Die meisten IPS-System-Hersteller bieten kostenlose Versionen ihrer kostenpflichtigen Lösungen an. Ihre Nutzung ist jedoch zeitlich begrenzt (je nachdem zwischen einer Woche und zwei Monaten) oder – wenn dies nicht der Fall ist – handelt es sich um eine auf die Grundfunktionen reduzierte Version. In jedem Fall können diese Versionen nicht dauerhaft als IPS-System-Software verwendet werden.

Wie berechnet man den ROI eines IPS-Systems?
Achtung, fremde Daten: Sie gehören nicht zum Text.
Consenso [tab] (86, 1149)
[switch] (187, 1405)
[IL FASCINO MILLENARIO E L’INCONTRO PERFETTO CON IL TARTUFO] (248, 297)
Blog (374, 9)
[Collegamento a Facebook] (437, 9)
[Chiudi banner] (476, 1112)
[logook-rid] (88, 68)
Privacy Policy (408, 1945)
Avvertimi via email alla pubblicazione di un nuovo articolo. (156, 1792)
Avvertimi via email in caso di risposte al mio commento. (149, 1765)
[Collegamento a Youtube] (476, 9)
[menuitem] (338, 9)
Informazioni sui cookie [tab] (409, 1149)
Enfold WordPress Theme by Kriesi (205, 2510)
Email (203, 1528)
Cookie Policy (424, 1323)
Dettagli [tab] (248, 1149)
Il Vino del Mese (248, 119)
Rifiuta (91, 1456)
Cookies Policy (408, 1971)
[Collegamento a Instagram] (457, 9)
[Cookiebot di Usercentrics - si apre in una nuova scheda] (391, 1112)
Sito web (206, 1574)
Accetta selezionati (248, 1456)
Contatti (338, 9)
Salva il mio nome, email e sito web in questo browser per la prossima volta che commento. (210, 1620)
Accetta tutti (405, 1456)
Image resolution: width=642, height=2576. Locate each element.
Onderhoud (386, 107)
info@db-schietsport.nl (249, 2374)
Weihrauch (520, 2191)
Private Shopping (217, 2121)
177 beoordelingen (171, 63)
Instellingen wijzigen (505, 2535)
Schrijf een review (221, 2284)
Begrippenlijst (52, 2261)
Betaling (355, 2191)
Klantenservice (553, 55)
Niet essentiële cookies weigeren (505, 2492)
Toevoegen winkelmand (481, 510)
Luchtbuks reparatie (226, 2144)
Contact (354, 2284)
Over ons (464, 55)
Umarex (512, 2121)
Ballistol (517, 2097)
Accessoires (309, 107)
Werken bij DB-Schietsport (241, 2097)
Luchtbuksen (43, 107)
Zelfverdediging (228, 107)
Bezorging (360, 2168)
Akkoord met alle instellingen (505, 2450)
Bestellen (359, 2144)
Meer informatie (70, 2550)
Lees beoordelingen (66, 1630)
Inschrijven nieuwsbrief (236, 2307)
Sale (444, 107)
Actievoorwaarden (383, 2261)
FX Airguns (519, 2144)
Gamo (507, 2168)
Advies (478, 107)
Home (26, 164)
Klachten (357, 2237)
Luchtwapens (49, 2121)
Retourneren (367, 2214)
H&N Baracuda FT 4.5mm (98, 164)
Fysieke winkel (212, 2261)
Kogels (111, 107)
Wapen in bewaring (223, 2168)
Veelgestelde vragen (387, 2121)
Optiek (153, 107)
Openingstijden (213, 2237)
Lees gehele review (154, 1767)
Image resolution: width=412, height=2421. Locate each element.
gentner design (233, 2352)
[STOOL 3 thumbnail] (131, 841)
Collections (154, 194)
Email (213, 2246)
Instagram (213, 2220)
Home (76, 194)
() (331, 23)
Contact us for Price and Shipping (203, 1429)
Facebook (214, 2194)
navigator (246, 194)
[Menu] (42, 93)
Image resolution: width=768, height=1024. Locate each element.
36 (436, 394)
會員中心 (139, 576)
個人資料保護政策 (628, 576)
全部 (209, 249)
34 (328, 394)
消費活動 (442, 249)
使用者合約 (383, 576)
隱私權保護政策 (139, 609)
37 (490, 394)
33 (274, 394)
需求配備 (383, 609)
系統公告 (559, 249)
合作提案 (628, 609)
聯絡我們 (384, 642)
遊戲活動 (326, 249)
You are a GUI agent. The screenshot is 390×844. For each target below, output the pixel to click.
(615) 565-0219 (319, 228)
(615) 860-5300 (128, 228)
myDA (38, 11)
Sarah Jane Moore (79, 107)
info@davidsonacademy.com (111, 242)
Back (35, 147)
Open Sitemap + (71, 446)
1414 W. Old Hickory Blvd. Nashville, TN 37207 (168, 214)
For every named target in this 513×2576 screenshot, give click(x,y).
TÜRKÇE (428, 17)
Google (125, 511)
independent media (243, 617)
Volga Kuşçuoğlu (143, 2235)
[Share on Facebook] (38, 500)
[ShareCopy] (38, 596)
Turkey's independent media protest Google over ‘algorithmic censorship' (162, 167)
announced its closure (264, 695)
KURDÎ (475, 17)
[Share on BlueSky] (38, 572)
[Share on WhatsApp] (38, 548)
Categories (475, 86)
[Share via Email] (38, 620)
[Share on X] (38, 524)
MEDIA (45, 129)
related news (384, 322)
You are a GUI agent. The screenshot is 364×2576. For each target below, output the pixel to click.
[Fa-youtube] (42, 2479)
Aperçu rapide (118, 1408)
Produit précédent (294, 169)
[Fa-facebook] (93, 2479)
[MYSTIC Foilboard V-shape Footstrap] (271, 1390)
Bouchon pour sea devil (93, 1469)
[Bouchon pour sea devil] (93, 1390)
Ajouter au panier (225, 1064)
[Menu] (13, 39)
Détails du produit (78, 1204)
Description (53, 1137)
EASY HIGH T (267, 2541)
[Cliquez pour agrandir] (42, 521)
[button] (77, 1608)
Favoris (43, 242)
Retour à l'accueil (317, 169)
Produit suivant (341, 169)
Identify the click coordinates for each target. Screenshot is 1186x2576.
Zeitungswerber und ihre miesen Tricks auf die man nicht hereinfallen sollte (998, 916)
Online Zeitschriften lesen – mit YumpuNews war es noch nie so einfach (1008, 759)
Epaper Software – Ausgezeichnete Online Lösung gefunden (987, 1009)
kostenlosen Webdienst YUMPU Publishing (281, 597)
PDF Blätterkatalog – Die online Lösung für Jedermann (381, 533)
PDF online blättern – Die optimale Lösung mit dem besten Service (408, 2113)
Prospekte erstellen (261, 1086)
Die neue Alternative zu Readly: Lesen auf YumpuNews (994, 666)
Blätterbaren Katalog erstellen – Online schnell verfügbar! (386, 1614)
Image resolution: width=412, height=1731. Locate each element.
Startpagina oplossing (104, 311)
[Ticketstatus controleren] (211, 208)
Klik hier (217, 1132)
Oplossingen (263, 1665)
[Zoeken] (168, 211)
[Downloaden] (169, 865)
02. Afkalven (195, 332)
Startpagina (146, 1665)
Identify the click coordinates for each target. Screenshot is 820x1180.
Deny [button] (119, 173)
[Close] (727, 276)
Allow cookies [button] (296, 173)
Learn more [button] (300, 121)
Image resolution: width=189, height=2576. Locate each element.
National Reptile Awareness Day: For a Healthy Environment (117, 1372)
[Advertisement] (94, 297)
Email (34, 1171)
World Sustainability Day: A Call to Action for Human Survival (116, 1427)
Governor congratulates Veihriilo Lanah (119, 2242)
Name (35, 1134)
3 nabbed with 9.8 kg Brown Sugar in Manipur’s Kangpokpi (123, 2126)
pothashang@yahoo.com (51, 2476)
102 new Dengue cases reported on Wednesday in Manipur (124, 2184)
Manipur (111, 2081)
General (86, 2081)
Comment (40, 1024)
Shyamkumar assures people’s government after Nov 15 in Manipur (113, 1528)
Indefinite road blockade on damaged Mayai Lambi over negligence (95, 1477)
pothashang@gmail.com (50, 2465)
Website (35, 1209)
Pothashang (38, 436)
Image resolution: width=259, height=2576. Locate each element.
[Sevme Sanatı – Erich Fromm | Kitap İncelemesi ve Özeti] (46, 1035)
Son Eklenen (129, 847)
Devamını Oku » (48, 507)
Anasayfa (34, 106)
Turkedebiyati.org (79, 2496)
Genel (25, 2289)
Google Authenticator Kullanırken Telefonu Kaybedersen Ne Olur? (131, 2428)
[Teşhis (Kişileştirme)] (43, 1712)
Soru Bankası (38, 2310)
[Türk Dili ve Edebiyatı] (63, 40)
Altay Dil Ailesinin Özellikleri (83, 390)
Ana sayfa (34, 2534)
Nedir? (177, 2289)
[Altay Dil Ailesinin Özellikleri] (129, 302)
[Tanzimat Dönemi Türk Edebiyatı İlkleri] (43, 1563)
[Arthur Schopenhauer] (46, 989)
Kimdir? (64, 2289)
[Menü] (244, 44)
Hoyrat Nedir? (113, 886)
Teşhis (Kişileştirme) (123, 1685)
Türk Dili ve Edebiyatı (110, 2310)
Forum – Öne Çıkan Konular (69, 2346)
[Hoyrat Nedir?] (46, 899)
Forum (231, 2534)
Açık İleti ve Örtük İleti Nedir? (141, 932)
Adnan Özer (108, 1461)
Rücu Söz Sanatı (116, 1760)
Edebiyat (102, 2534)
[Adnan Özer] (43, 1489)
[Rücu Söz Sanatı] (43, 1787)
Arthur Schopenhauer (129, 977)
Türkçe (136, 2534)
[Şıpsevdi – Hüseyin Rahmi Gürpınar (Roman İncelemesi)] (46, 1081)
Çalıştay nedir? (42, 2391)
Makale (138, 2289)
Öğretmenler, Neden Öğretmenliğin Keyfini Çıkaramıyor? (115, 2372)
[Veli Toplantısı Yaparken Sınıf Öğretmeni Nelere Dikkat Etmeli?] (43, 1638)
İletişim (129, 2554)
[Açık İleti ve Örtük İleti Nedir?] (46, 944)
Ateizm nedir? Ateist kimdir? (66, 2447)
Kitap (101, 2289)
Der Return on Investment (ROI) eines IPS-Systems wird berechnet, indem man den durch die Software erzielten Gewinn durch ihre Kosten teilt. Wenn Sie zum Beispiel durch die Einführung eines IPS-Systems, das 2.000 Euro pro Jahr kostet, 30.000 Euro pro Jahr einsparen können, berechnet sich der ROI wie folgt: (30.000-2.000)/2.000 = 14. Das sind dann 1.400 % pro Jahr. Die größte Schwierigkeit bei dieser Berechnung besteht darin, den erzielen Gewinn zu ermitteln.

Im Allgemeinen geht man davon aus, dass die Wartungskosten durch die Einführung eines IPS-Systems um 10 bis 20 % gesenkt werden, je nach der gewählten Lösung und dem Tätigkeitsbereich des Unternehmens.